Three million people dressed the streets in bunting and chalk and then willingly invaded each other's personal space to watch the peloton speed past. I was fortunate enough to see it at first hand after spending the first stage on the back of a motorbike as part of the official Tour cavalcade. While many back then thought it was a weekend fling, there was something magical about those two days. As I wrote at the time, it felt like the closest thing Britain had had to the Silver Jubilee for 30 years. Most people we passed waved and smiled as if industrial quantities of Prozac had been dumped into the Thames and Medway.

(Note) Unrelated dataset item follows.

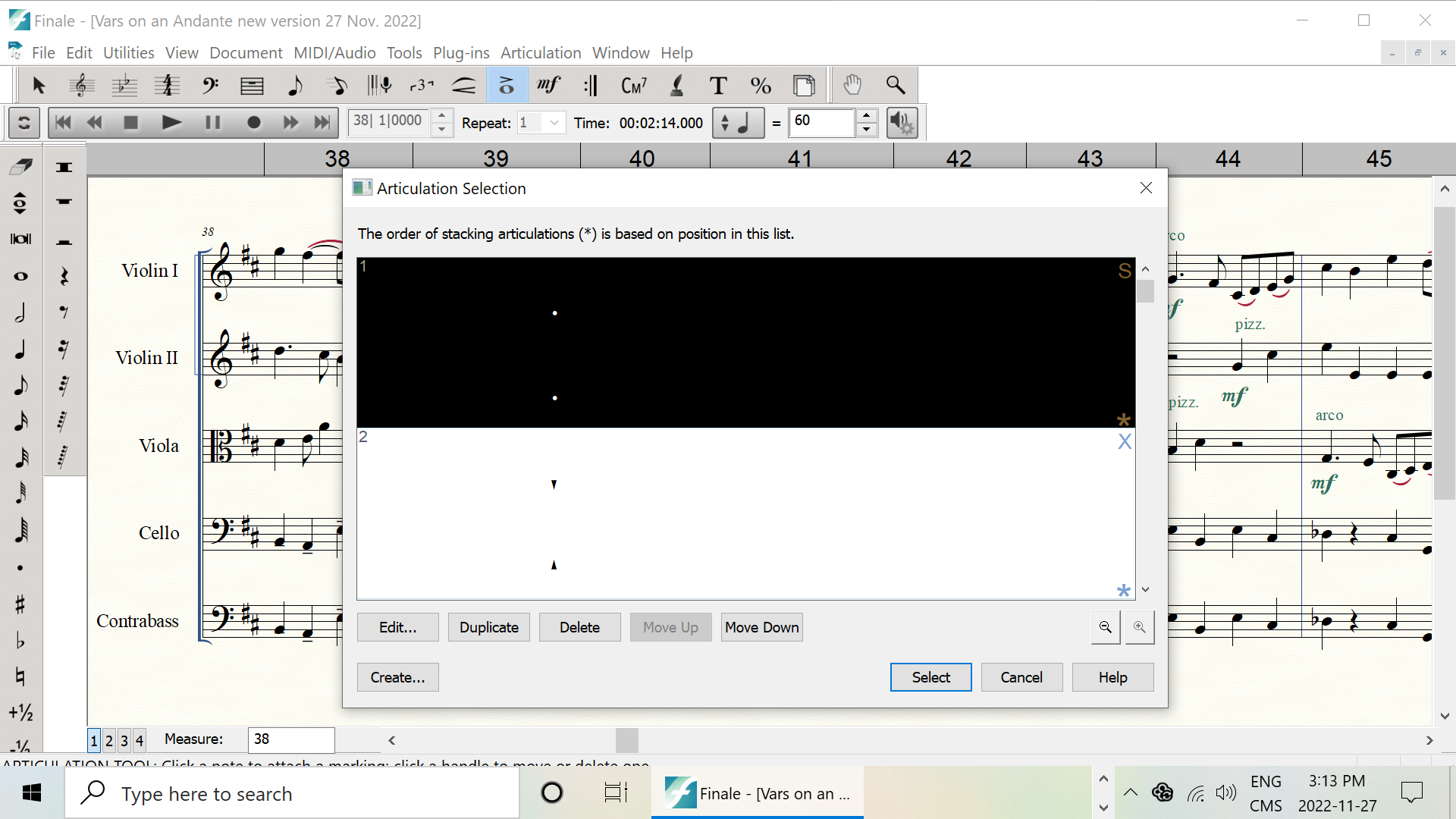The image size is (1456, 819).
Task: Open the Playback Settings speaker icon
Action: (x=902, y=122)
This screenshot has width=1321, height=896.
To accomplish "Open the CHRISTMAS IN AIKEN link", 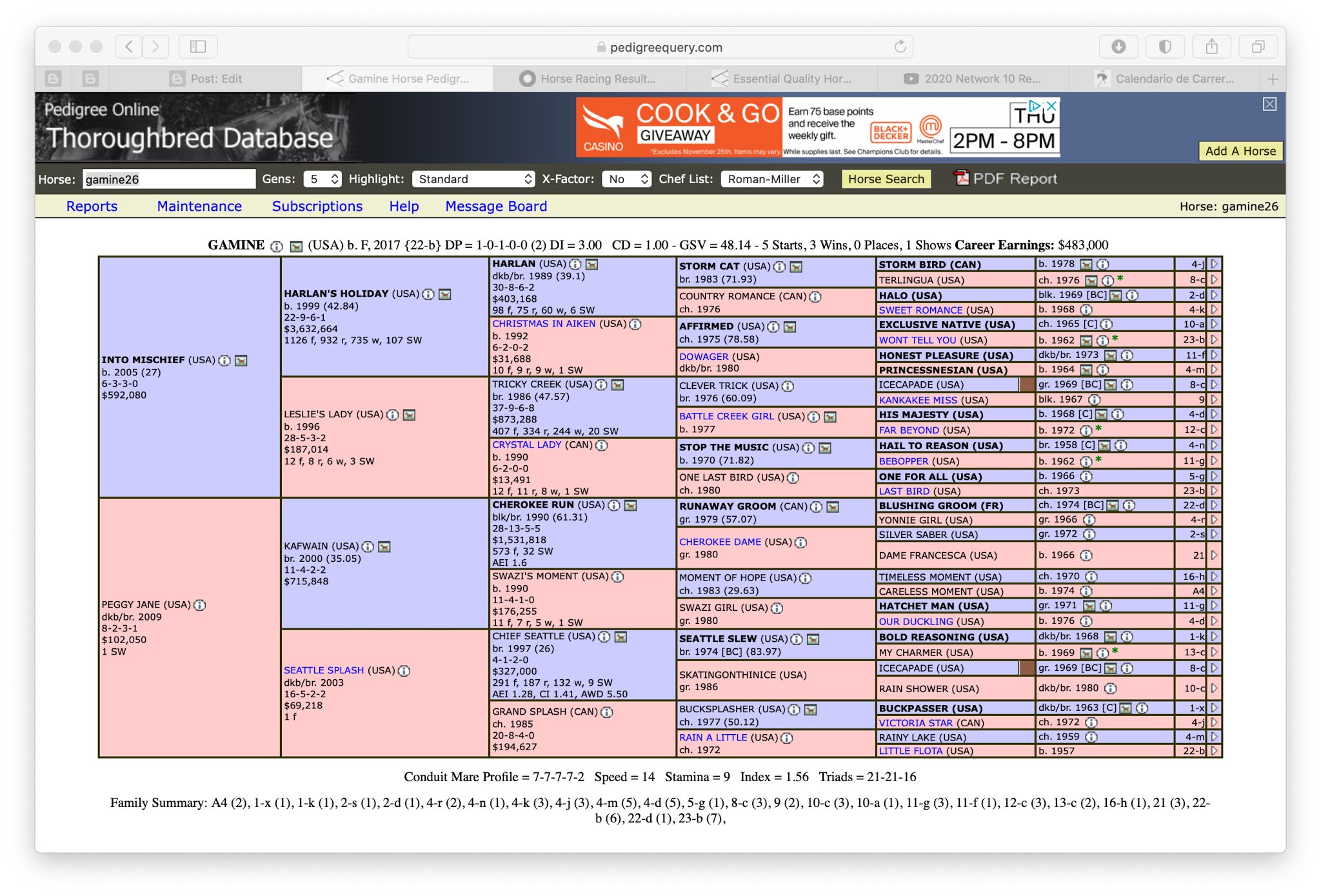I will point(544,324).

My driver, Gérard, who sported a moustache as thick as a brush and could not have been more French if he had worn a beret, smoked Gauloises and lugged onions round his neck, was impressed. He had worked on 10 Tours but this was something special. Something magnifique.

There will be some cycling aficionados who sniff that watching the Tour – and ignoring the rest of the sport's rich history and calendar – is the equivalent of tuning in to the World Cup and calling oneself a football fan.

It is true that many people who watch the Tour would not know Roberto Ferrari from Michele Ferrari or be able to name a spring classic. But is that any different from someone who goes to Wimbledon yet would not know a single Masters tennis event? Or a once-a-year gambler who revels in the spills of the Grand National yet thinks the King George is the one who went mad?

What is remarkable is that this growth in cycling has come while the Tour is still trying to extradite itself from the needle and the damage done. Pick your year, name your scandal. Festina in 1998, Operación Puerto in 2006 and the Lance Armstrong revelations last year have all seemed like crushing hammer blows, yet the sport survives and even thrives.

As Sir Dave Brailsford remarked last week: "People still love the Tour de France, despite everything that has happened. When something takes a lot of hits and still keeps on going, it shows it's got resilience."

That is certainly true. But in Britain cycling is not just showing resilience; it is undergoing a renaissance. And with the Tour coming back to these shores in 2014 to visit Yorkshire, Cambridge and all stations en route to London, one suspects it is not going away.